In so doing he became the first New Zealander to win The Open and the first left-hander – the only lefty until Phil Mickelson won exactly 50 years later at Muirfield in 2013.
Charles claimed his victory in the last ever 36-hole play-off, beating American Phil Rodgers by eight strokes.
The pair had tied on 277 after Charles had posted a best-of-the-week 66 in the third round to lead by two but Rodgers caught him with a closing 69.
Jack Nicklaus, in his second Open, made a rare error at the final hole, a bogey leaving him one stroke outside the play-off but five ahead of Kel Nagle in fourth. Peter Thomson dropped out of contention with an uncharacteristic 78 in the final round.
The play-off protagonists made a contrasting pair, Charles tall and thin as a rake, was a quiet and undemonstrative man. Rodgers was a short, solidly-built ex-Marine who had a habit of racing across the green and slamming his cap over the hole when a long putt dropped.
Most of the putts dropped for Charles. He made 11 single-putts in the morning round of the play-off. Seven times he got up and down from rough or bunkers.

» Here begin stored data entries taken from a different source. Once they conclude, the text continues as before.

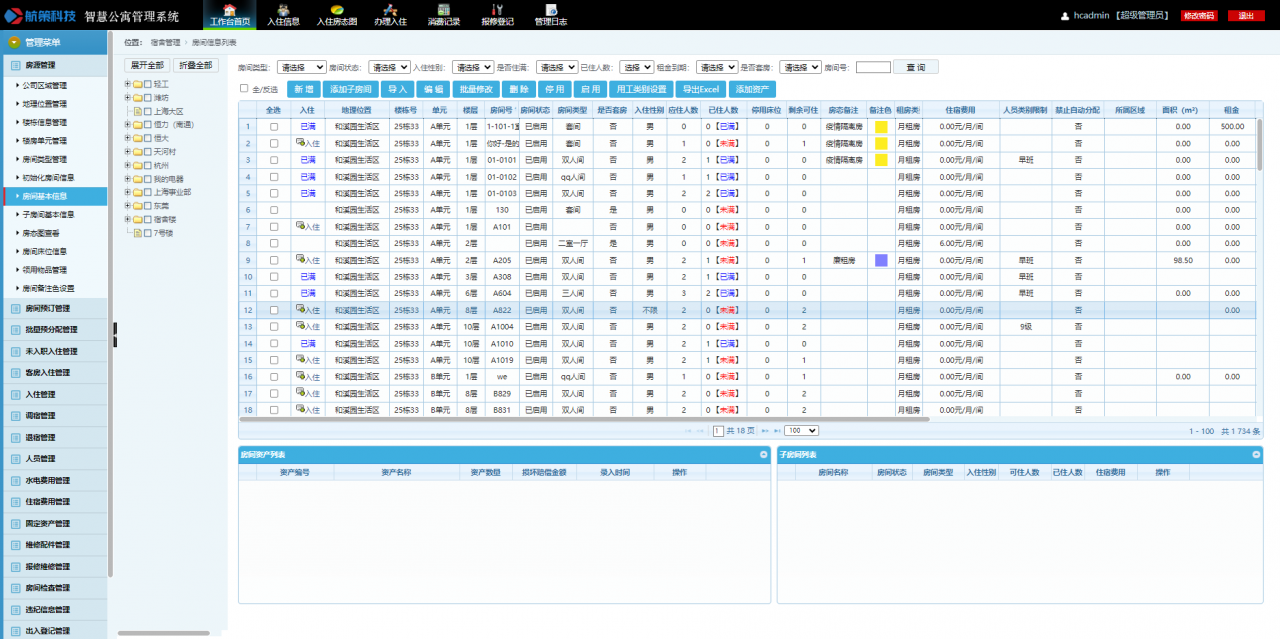Check the 上海大区 tree node checkbox
Screen dimensions: 1280x639
pyautogui.click(x=148, y=112)
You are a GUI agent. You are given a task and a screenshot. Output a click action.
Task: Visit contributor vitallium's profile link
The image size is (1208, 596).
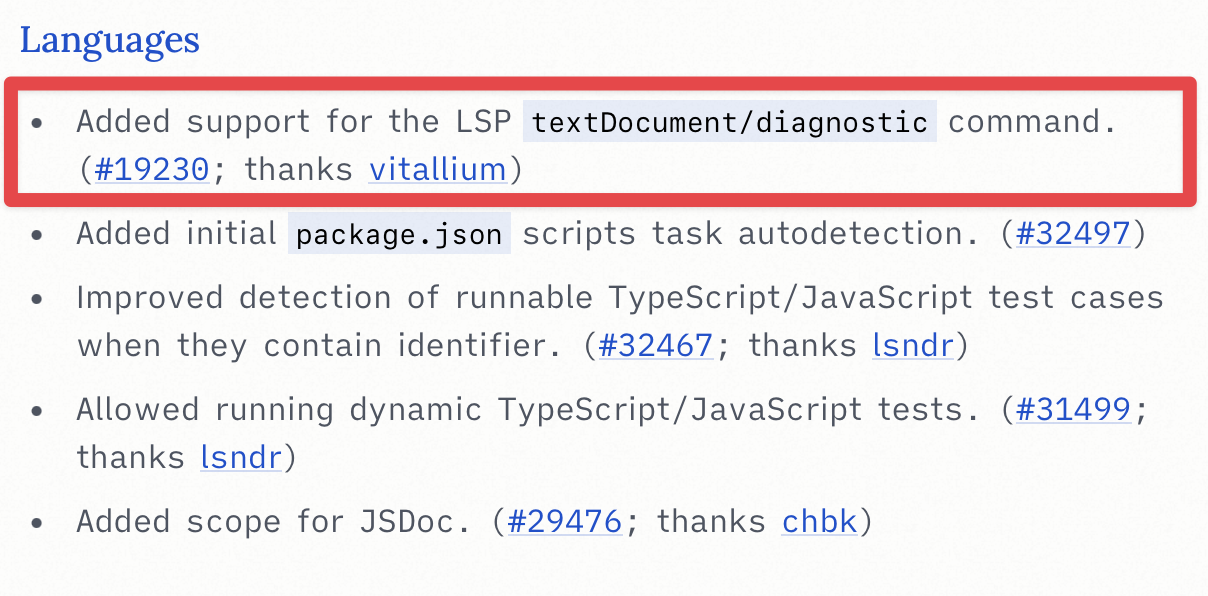pos(438,169)
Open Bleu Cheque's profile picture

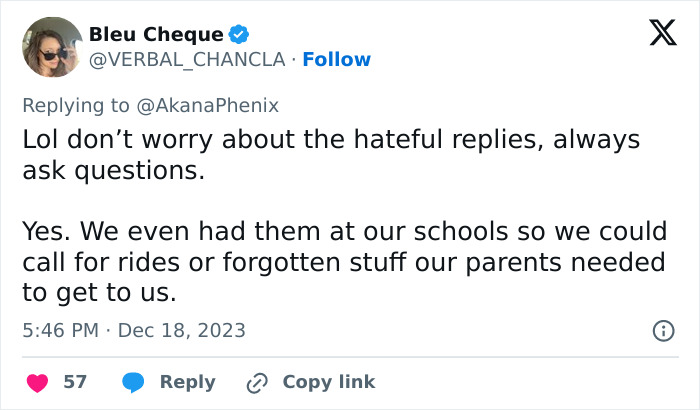tap(52, 47)
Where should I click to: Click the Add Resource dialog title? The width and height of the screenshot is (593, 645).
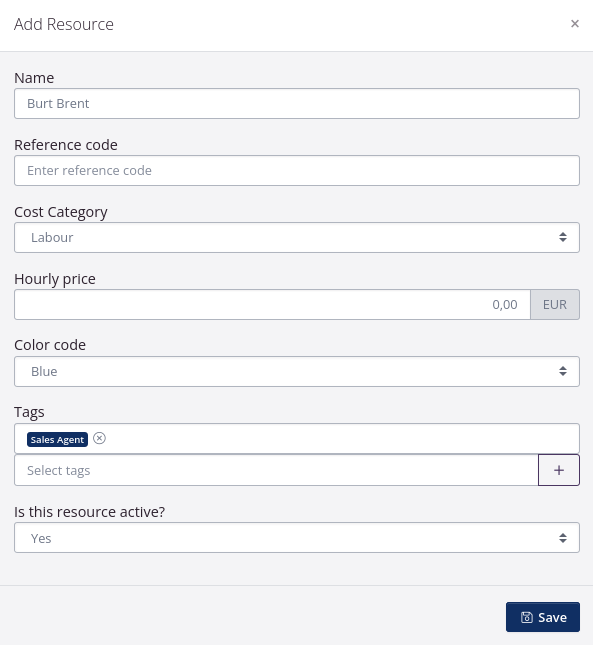(64, 24)
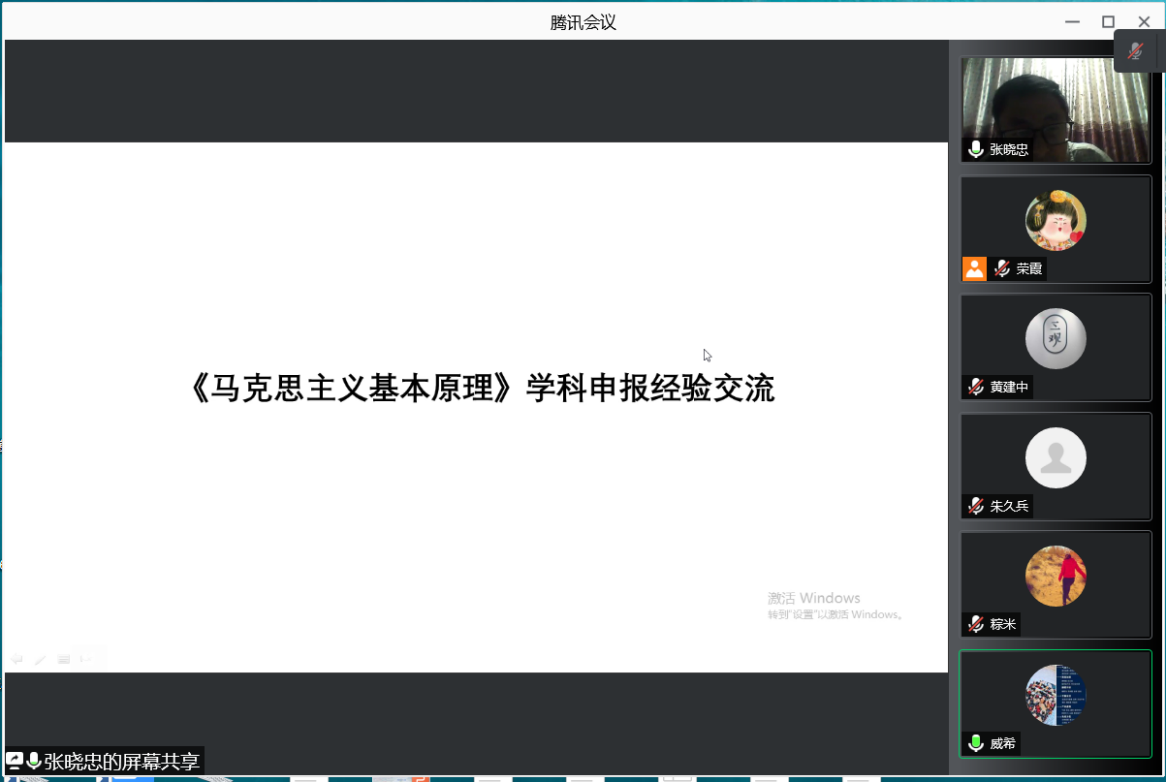Click the slide title 《马克思主义基本原理》学科申报经验交流
The width and height of the screenshot is (1166, 782).
click(x=481, y=388)
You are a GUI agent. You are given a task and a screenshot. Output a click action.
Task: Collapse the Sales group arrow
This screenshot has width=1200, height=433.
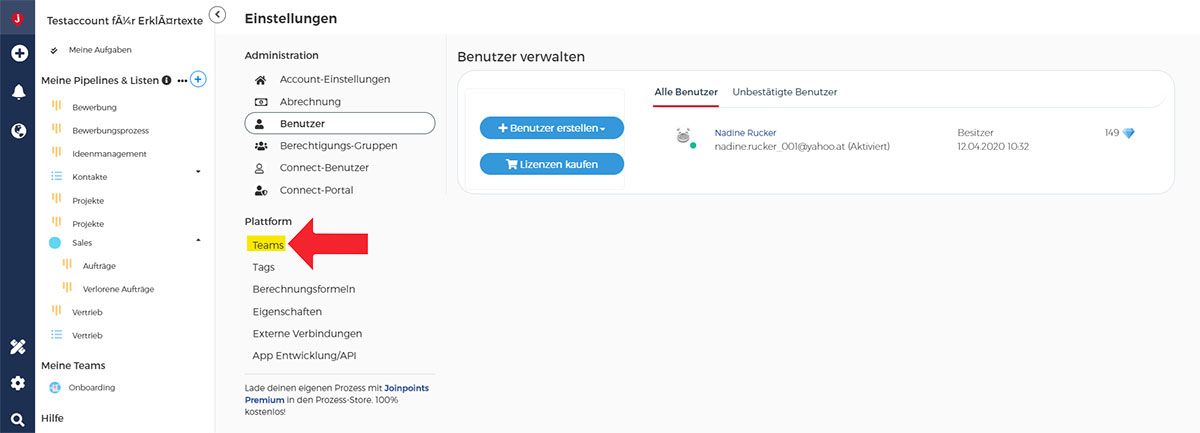198,240
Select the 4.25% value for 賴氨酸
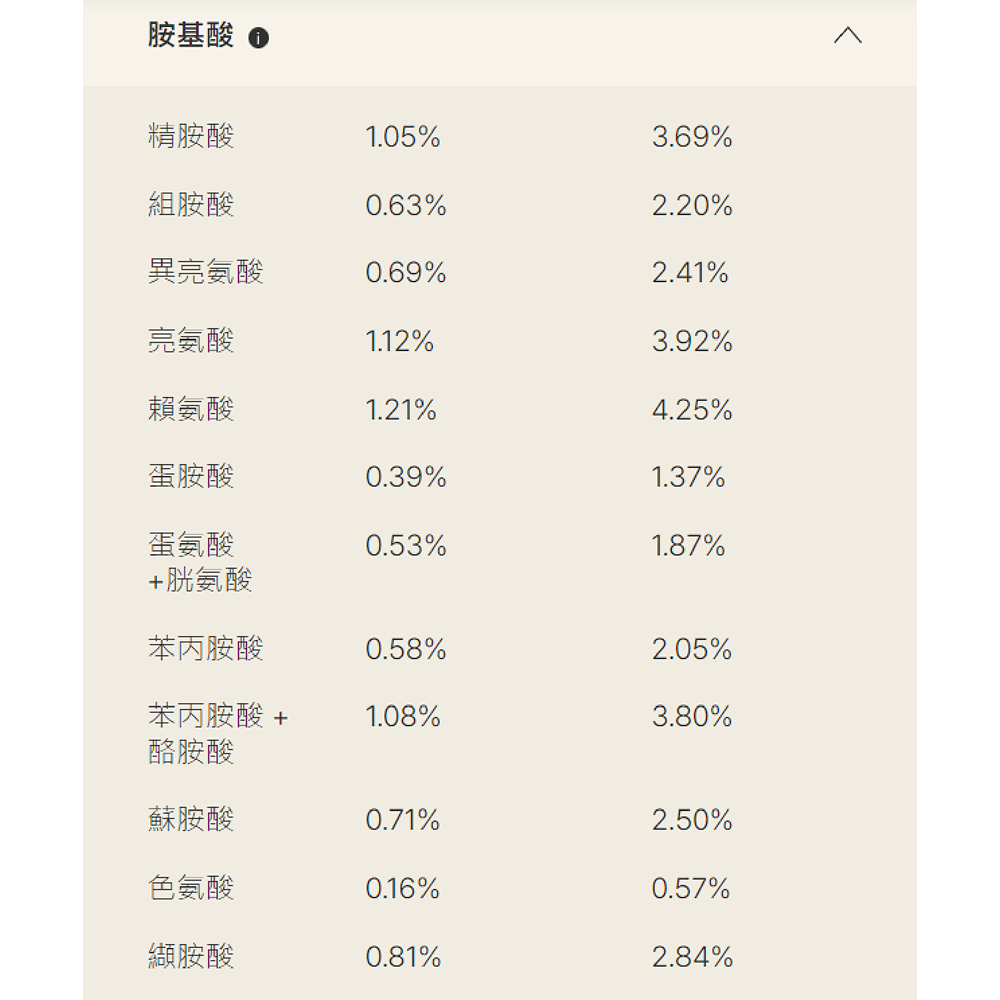The image size is (1000, 1000). (x=692, y=410)
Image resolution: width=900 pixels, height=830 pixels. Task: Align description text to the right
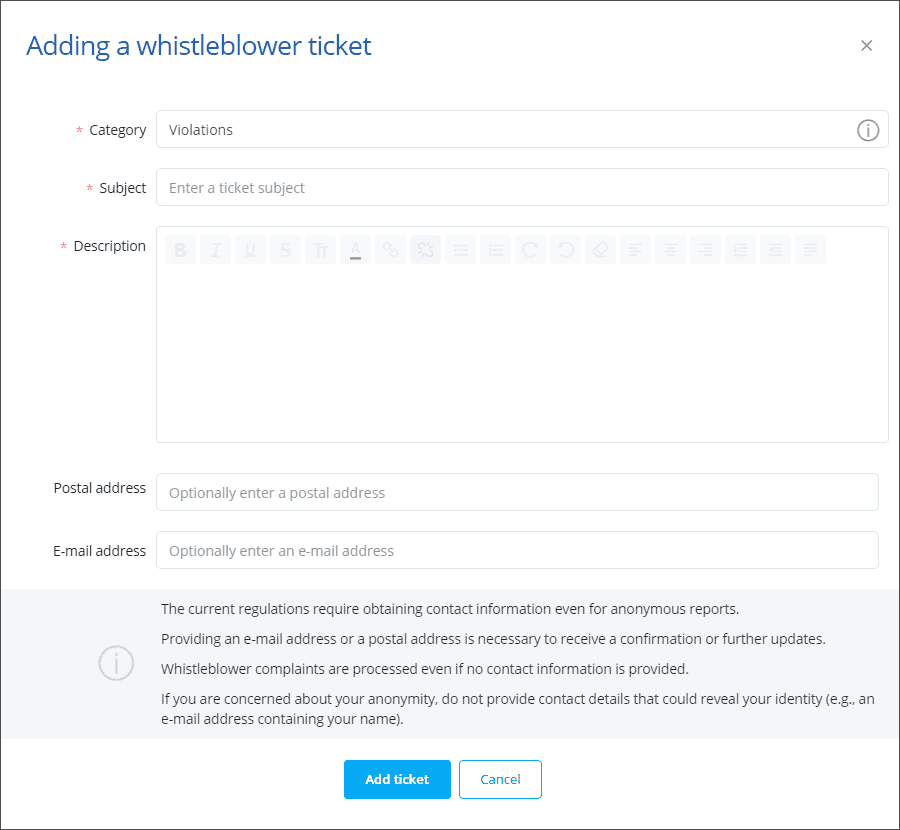click(705, 250)
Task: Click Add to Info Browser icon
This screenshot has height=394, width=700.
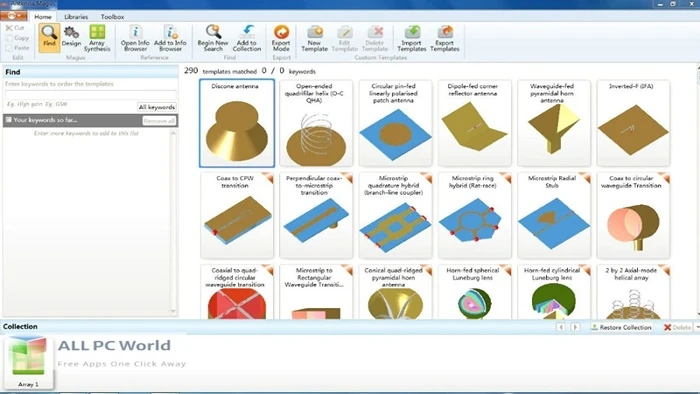Action: pyautogui.click(x=170, y=38)
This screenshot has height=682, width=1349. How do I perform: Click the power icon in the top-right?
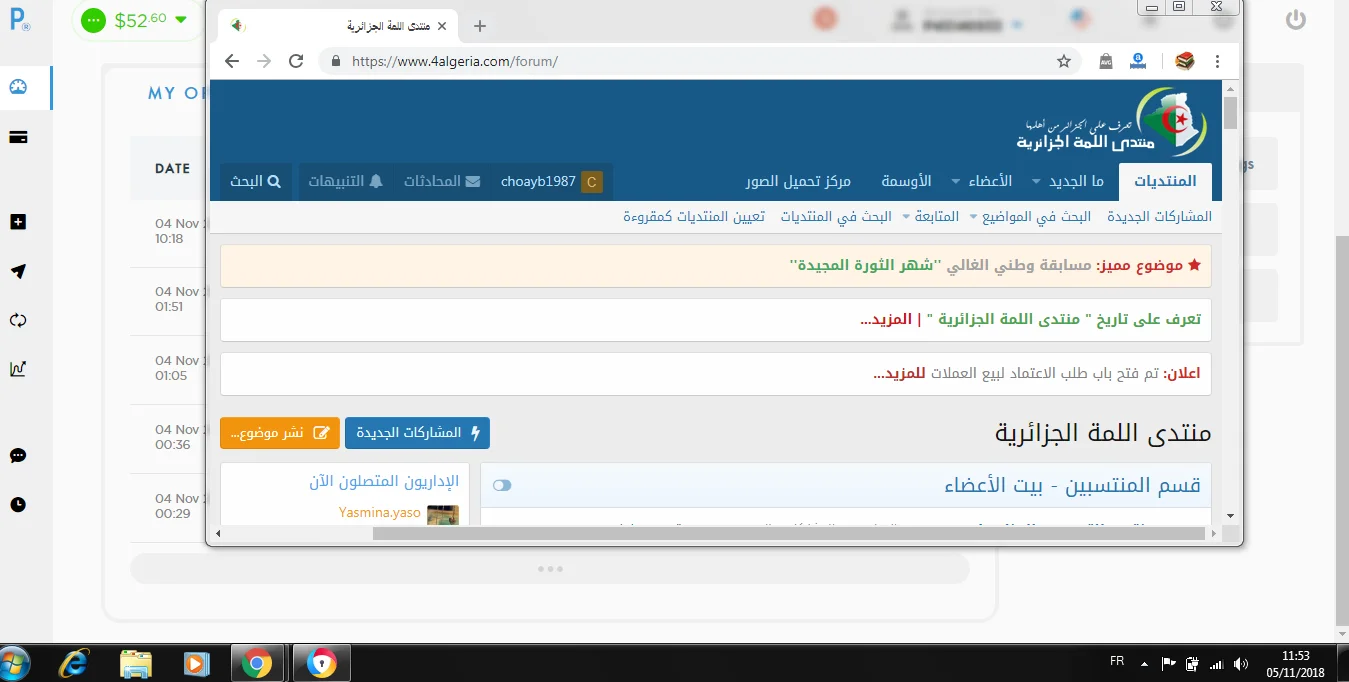(1296, 19)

Three ahead at lunch and soon five in front, Charles hooked out of bounds onto the railway line at the third in the afternoon and then Rodgers made a couple of birdies to get within one. But his second at the seventh finished under the face of a greenside bunker and his challenge faded.Charles relentlessly kept holing putts to pull away again. In his rounds of 69-71 Charles had 56 putts. Rodgers totalled 65 putts in rounds of 72-76.